-- Extracted text --
A common theme at failed banks: CEOs refused to hear bad news.

A Common Theme at Failed Banks: CEOs Refused to Hear Bad News

What are some of the characteristics that many of our most troubled banks shared in common?

Certainly, one factor was that their territories frequently had economic difficulties - so that a good economy was no longer bailing out poor credit decisions.

On top of this, many of these troubled institutions had concentrated all their lending in their local regions, so they had no chance to avoid trouble when their states' economies slumped.

And this situation was to a large extent the result of our strict state branching laws, which hemmed in banks.

It's Management that Counts

But there's more to the story. After all, many banks have made it despite poor territories.

And the disparity between banks that did well and those that didn't - in both good and bad territories - shows that the key to success is management and the corporate culture that the managers have imposed.

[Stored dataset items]
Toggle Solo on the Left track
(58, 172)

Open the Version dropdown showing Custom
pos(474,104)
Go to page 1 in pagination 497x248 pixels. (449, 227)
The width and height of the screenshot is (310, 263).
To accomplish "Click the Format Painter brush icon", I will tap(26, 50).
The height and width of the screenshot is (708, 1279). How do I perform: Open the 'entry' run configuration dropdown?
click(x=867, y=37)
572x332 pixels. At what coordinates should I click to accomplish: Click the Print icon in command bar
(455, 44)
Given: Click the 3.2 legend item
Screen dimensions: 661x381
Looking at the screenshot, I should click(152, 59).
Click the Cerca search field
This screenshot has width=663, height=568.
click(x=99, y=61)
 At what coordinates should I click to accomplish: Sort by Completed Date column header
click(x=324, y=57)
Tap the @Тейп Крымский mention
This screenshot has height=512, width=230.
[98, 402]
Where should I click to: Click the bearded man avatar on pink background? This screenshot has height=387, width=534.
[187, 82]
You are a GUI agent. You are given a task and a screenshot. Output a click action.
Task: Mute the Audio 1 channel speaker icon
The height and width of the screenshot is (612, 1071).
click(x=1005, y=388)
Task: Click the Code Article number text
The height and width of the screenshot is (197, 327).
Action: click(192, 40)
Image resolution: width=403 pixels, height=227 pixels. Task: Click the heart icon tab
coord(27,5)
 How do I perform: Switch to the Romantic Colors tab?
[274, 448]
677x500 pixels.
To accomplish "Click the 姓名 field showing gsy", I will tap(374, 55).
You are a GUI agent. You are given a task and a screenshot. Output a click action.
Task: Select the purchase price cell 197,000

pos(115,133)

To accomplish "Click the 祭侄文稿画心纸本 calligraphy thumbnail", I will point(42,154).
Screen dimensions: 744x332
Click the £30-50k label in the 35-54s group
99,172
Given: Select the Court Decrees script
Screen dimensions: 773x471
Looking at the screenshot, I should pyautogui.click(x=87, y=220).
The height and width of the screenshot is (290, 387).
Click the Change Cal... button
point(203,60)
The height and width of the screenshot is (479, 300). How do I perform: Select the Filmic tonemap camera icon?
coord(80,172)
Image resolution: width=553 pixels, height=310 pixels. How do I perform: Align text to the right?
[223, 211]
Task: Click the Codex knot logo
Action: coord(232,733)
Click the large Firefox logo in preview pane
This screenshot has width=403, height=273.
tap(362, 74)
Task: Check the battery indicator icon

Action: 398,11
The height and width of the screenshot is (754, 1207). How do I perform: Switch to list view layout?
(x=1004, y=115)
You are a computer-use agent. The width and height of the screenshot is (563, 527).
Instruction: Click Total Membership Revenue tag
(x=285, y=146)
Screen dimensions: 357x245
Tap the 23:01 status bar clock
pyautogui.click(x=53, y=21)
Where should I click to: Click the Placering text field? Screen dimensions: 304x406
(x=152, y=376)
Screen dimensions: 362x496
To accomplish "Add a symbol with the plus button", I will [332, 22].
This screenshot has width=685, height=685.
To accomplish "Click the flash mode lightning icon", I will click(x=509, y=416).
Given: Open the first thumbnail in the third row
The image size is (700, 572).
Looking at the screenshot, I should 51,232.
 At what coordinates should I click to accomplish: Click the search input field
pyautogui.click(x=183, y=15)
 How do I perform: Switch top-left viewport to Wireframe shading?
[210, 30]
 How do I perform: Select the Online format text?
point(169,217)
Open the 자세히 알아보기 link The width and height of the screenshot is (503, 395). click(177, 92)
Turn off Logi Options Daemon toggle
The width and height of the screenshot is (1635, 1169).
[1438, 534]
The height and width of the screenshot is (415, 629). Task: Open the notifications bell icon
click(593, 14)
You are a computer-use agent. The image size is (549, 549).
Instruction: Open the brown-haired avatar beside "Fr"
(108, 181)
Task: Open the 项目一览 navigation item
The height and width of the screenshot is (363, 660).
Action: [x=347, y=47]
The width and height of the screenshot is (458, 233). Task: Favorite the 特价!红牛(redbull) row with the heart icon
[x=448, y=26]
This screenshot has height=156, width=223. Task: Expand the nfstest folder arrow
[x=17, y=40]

-- What is required --
Quote every sentence in the article on failed banks that begins with the word "And" or "But". These rows were taken from a different source than the article.

-- Exercise result --
And this situation was to a large extent the result of our strict state branching laws, which hemmed in banks.
But there's more to the story.
And the disparity between banks that did well and those that didn't - in both good and bad territories - shows that the key to success is management and the corporate culture that the managers have imposed.